Left midfield, right midfield, center midfield he’s played everywhere. Even at his best, he did the graveyard shift to accommodate other luxury players. Did he like it? Probably not, but he did it for the good of the team. Not many superstars do that. I’ve played out of position and never batted an eye lid because I knew if I didn’t, I wouldn’t be in the team. Guys like Wayne Rooney didn’t need to worry about that, but still did it with no complaints.

So whether it’s as a United fan, England fan, opposition fan or as a fellow professional footballer, we should all recognise his fantastic achievements and how he embodies all the values that fans and players in our country love. I will be forever grateful I made my move to Dumbarton and missed out on the opportunity of playing against Everton. While I know for sure I wouldn’t have made a dent on a young Wayne Rooney’s confidence if I had matched up against him, I also know he could have severely damaged mine and who knows where my career would have gone.

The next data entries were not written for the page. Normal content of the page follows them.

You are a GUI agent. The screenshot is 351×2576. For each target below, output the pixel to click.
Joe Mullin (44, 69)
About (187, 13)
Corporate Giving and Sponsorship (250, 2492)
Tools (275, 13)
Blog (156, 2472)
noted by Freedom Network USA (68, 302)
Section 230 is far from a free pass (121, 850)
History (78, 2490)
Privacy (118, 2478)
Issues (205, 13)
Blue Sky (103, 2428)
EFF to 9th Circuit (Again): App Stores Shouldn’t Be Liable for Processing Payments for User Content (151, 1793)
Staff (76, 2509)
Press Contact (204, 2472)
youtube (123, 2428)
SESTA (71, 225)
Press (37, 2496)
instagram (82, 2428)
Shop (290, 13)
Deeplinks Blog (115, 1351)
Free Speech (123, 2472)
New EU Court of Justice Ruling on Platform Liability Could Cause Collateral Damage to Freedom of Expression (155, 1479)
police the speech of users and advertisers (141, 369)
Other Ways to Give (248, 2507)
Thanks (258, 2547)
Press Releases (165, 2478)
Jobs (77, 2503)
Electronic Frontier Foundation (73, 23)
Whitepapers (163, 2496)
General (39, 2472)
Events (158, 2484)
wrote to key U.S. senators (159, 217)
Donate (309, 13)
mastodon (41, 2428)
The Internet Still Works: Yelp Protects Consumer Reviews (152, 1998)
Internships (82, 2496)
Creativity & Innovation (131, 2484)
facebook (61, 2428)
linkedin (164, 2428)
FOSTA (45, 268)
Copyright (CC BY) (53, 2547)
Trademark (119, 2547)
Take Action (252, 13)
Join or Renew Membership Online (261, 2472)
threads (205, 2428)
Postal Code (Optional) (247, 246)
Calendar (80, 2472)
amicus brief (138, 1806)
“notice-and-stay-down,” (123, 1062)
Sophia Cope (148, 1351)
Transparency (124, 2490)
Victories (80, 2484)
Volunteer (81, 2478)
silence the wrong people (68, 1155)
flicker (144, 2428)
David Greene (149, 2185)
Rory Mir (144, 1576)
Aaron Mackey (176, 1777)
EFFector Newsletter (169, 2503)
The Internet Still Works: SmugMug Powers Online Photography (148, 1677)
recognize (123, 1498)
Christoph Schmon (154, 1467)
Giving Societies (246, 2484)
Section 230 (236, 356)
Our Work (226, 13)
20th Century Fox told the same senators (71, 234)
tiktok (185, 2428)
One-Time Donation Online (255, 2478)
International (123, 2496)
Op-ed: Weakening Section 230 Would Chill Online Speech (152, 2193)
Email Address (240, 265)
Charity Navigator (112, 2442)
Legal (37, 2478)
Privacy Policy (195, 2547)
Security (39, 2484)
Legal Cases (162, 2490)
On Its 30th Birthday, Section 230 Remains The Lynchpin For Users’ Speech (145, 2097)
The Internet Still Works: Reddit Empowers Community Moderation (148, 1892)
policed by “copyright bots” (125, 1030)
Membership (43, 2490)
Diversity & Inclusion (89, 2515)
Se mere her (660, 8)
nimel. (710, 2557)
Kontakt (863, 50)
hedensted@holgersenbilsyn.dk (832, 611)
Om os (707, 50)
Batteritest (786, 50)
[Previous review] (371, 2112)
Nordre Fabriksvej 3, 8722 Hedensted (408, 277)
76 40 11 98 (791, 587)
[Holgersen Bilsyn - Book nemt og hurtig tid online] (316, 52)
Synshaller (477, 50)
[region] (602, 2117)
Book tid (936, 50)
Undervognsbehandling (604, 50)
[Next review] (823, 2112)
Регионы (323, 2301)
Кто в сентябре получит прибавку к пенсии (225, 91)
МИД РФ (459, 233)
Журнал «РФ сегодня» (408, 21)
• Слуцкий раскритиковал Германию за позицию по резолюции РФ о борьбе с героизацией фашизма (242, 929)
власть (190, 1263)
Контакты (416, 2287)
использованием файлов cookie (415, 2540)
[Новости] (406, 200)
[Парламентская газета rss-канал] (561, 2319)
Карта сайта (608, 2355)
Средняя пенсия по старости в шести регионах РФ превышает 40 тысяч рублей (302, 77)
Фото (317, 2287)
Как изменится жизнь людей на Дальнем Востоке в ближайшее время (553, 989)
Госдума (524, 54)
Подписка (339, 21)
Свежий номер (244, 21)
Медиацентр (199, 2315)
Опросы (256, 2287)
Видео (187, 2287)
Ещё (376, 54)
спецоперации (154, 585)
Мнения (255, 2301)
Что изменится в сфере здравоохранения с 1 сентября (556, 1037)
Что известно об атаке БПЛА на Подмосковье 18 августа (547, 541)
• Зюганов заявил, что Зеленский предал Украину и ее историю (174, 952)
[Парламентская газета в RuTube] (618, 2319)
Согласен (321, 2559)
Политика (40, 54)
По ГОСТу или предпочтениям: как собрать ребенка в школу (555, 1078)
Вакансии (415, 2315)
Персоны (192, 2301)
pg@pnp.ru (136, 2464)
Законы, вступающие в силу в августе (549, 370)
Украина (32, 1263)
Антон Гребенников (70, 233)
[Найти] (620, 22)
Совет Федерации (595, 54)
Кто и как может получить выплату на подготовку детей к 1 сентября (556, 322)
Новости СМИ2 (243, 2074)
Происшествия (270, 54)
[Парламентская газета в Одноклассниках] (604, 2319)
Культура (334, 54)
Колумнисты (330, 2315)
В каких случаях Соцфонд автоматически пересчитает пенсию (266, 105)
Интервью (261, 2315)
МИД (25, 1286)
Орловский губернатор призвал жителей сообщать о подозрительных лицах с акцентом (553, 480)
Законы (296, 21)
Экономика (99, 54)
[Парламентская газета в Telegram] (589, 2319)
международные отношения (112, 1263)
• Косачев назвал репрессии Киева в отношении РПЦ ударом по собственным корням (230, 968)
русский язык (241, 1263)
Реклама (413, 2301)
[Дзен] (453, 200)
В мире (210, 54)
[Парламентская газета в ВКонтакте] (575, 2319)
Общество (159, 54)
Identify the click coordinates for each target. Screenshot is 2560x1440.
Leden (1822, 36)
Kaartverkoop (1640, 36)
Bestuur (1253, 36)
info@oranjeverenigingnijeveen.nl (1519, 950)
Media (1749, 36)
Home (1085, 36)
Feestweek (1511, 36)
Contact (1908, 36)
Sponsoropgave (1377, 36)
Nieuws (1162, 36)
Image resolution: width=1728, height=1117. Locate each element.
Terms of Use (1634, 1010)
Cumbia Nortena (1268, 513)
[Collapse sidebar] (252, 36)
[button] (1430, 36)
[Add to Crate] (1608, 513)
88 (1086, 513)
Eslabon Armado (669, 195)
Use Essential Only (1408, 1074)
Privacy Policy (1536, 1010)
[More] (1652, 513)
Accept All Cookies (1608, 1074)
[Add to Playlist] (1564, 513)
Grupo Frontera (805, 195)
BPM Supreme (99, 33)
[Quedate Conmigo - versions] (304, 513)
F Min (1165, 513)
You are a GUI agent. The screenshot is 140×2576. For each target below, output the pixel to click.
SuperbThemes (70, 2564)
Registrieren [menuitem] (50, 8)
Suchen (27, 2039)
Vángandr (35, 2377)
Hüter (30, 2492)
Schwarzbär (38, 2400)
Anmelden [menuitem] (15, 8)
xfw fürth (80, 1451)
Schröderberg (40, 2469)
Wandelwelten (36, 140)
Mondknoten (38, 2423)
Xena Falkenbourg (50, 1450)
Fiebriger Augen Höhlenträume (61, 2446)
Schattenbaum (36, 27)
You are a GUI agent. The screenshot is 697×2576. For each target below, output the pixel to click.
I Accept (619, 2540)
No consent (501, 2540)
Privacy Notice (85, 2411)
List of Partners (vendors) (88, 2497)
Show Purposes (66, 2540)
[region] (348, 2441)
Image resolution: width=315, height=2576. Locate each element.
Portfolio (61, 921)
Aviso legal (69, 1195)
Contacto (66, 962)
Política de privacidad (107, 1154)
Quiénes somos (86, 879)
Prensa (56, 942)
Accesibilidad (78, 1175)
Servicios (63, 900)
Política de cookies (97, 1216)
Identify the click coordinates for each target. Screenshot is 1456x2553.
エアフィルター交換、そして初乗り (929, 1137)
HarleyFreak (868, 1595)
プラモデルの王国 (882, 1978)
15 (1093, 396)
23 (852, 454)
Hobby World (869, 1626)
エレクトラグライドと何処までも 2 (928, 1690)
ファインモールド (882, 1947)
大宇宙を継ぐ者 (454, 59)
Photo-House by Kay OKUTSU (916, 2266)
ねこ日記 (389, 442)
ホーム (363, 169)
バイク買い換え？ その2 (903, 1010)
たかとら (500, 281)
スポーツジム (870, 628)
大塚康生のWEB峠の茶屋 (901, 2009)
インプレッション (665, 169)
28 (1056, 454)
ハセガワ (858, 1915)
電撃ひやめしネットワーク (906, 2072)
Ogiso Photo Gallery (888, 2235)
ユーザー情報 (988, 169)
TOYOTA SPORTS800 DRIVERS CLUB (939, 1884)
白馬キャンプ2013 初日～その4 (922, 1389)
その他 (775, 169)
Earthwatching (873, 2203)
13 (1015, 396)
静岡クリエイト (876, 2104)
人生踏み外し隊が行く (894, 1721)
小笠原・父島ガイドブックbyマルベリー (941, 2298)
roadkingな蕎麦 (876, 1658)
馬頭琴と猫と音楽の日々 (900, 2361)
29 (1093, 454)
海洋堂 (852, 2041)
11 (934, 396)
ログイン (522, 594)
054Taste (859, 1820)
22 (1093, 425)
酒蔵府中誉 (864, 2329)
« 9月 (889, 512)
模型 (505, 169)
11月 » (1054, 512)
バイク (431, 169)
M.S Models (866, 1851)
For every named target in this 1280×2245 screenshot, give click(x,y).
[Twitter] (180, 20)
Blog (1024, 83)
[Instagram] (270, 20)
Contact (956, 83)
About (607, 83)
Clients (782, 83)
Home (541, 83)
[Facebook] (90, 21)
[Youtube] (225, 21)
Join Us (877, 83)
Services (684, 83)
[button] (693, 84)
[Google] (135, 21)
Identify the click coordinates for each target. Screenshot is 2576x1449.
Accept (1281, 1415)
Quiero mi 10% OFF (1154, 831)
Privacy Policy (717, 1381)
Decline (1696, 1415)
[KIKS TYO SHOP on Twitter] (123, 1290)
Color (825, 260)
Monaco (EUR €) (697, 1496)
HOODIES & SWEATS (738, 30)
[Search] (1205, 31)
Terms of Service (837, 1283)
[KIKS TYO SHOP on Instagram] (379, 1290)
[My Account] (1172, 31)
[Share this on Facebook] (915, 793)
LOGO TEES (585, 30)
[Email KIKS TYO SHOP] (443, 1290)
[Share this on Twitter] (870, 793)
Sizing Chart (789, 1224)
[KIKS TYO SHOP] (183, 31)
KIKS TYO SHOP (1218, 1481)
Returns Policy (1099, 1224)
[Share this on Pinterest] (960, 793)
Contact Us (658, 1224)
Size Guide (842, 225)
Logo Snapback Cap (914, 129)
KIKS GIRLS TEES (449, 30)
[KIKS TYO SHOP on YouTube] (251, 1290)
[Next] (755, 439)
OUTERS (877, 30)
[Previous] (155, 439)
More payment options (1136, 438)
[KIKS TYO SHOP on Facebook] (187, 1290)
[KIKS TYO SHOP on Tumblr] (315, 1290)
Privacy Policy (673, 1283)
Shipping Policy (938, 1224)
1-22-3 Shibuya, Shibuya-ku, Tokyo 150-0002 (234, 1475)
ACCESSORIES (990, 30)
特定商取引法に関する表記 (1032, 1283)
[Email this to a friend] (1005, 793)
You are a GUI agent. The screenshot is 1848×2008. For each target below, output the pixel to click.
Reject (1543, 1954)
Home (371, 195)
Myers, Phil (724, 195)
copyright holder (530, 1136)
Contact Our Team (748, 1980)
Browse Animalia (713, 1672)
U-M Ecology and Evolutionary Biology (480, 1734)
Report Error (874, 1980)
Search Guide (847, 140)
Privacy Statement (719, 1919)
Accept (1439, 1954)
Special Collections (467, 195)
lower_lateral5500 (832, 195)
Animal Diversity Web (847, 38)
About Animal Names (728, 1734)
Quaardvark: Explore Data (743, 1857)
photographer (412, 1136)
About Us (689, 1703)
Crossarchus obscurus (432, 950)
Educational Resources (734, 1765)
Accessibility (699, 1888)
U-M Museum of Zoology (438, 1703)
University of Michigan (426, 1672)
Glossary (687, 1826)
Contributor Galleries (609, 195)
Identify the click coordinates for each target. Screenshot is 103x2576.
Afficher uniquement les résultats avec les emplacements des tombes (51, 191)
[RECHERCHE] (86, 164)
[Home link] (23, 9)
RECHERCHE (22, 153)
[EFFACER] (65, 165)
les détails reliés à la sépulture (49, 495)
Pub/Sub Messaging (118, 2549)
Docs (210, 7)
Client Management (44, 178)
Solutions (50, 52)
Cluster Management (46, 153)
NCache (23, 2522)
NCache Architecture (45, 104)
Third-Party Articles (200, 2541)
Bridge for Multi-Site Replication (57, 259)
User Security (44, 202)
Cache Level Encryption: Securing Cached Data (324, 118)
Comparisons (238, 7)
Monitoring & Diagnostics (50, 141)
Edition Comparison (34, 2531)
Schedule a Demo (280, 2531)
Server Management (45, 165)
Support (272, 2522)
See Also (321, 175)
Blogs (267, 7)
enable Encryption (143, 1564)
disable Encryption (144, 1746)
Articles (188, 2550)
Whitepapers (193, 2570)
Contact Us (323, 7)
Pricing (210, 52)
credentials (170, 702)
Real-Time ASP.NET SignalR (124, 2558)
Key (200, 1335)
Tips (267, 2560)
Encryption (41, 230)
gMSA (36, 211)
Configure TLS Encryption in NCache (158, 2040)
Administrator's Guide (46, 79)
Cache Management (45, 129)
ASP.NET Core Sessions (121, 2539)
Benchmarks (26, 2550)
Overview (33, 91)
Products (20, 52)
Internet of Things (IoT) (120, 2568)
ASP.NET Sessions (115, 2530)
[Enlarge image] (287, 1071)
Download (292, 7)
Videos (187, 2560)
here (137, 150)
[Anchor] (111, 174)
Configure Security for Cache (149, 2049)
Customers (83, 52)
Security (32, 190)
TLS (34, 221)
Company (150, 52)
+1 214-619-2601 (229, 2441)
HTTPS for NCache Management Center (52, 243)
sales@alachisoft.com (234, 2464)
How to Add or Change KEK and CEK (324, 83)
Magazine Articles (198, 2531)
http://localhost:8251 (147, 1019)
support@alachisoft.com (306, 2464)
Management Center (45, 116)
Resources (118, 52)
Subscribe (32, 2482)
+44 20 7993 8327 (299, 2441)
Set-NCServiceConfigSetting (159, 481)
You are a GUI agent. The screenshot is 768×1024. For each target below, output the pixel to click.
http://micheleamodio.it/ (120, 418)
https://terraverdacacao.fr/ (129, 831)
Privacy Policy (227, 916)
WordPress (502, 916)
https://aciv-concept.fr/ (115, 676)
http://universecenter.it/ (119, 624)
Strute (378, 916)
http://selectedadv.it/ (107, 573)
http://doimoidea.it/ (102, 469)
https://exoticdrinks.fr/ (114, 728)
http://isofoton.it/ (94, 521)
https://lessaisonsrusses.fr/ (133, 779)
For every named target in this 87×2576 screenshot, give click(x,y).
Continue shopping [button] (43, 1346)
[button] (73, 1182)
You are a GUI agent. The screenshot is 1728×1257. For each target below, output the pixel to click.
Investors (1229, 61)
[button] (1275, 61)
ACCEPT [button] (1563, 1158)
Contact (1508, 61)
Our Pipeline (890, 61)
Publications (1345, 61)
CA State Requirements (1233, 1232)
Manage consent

Only as good as your strikers

Strikers. They grab the headlines, grab the glory and get paid the most money. They have broken my heart and my nose on more than one occasion. I have kicked, elbowed, nipped and scrapped with them, but when I look back over my career, I realise my CV would look rather different if it wasn’t for the top strikers I played with. There would be no league titles or promotions. For a center back, strikers are like women. Can’t live with them, can’t live without them.

There is a cliché in football that any team is only as good as their strikers and I firmly believe that. A look back at my own career confirms this theory. Iain Russell, Paddy Flannery, Marcus Stewart, Steven Elliot, Sylvan Ebanks-Blake, Andy Keogh, Sam Vokes, Chris Iwelumo and Jermaine Beckford. You may not recognise some of these names but I am indebted to them all. Without their goals, the teams I played alongside them for would have been also rans, nearly there but not quite, a footnote in the history books instead of history makers.

Now before anyone thinks I am suggesting a striker alone can carry you to glory, I am not. Even the mighty Cristiano Ronaldo needs help sometimes. Pepe was awesome at the back in helping Portugal to the European Championships and his teammates played their part but Ronaldo was the difference. At important moments when games could have gone either way, Ronaldo stepped up. He broke Welsh hearts in the semis when he rose like a salmon to break the deadlock. That’s what the good strikers do — score when it matters.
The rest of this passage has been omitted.